State universities are not a business, they are a service, as all universities are supposed to be, whose goal is to educate students. There is an ROI on universities, and over the long term I could make a pretty good point that they pay back a lot more than they cost, but they are not supposed to be ‘profit now’. To make a profit or break even, a university would need to double their tuition likely and would need to attract only those well off enough to pay for it, and they also would need to literally sell pieces of the university off in effect (basically, de facto solicit owning rights from corporations and such, rather than the current endowment model). More importantly, a lot of ‘losing’ departments would be shut down, so you would see arts and English departments and liberal arts departments shut down, and the university would in effect become the parallel of the big football and basketball program, where in a sense the university would be the ‘minor leagues’ of corporate america, and only things ‘valuable’ to them, would be worthwhile pursuing.
There would be an irony to that, state universities are research universities, who do a lot of ‘pure research’, which can lead to major discoveries but often leads to dead ends…but those discoveries can lead to revolutions. The problem is that corporate america hates pure research, they of course benefit from it, but as long as someone else pays for it. If you ran state research universities based on the corporate model (if they ‘own’ the university, they get to decide policy) pure research would become marginalized if not eliminated as ‘no ROI’. It reminds me of those who claim that government doesn’t do anything right and who point out to the ‘great revolutions’ that private industry have done, without pointing out the obvious, that much of what private industry did that was ‘revolutionary’ was the result of government sponsored research.
I have heard politicians who have said that state universities should be self sufficient, that they should get corporate sponsors and become more ‘results oriented’, so this isn’t just speculation. There is another side to this little talked about, that state universities with their diversity have another payoff that the narrow focused cannot see. Take a look at places with state universities in them, and what you often see is a region that is an incubator of business, and it isn’t all just about research. A university area, because of the things universities offer in the way of diversity, help attract people to live in those regions, areas like the research triangle in NC, Austin in Texas, are a lot more diverse than the rest of the states where they are. College towns around research universities tend to have a mix of people and often offer things like cultural events and the like that can help make the area attractive to live in. If we turned the state universities into businesses, a lot of what makes college towns interesting would likely be curtailed more than likely, as the university became focused on ‘results’.

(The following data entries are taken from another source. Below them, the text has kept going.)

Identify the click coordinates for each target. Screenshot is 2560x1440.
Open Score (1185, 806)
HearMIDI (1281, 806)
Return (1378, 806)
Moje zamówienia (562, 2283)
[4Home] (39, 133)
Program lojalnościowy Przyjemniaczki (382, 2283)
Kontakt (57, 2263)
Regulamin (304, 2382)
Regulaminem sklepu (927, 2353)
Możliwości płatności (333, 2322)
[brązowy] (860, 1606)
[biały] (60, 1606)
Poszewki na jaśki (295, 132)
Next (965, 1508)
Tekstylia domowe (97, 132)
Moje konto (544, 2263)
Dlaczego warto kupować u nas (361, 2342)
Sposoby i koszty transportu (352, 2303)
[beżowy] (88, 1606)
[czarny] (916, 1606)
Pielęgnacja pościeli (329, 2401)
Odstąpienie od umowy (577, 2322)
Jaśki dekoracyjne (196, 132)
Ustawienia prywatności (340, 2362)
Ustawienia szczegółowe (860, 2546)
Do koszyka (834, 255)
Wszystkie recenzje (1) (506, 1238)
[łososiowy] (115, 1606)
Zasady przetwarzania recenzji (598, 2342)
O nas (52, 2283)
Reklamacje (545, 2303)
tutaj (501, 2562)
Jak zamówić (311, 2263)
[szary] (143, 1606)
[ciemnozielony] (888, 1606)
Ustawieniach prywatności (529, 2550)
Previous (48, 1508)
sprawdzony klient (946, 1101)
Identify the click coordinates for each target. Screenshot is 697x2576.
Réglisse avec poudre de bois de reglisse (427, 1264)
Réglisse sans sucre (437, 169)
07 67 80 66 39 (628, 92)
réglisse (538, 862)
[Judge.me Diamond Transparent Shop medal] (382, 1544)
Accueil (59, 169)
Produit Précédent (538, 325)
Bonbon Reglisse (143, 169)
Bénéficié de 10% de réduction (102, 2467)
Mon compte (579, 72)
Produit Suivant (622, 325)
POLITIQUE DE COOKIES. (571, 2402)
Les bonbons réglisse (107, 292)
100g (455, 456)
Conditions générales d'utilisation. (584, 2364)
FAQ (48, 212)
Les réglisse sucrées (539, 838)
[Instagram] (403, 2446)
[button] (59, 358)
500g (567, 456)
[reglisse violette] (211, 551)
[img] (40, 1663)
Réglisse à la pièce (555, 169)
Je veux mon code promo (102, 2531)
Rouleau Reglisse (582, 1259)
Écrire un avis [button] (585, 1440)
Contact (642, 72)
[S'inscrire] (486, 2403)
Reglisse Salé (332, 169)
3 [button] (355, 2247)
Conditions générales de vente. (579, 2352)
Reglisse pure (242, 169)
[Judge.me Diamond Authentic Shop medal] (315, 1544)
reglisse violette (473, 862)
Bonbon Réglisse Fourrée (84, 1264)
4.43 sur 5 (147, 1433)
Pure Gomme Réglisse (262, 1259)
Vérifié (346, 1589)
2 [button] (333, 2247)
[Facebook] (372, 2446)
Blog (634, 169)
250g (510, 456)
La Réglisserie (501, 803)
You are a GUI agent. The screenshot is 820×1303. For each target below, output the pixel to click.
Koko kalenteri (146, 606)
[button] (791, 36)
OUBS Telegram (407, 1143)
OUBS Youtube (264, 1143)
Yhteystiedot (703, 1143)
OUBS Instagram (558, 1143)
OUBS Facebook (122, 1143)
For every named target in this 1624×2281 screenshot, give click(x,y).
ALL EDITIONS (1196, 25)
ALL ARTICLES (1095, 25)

One of the things that has proven itself time and again is that the business model doesn’t work when it comes to services like a school or university, or with things like infrastructure, because their payoff or ROI is not quite as obvious. When they have tried to run things like transit on a ‘business’ basis it often has led to disaster, as one big example, basic transit is one of the things that can help a region flourish and make it attractive to businesses and for people to live there, yet we hear how it ‘costs’ too much and so forth.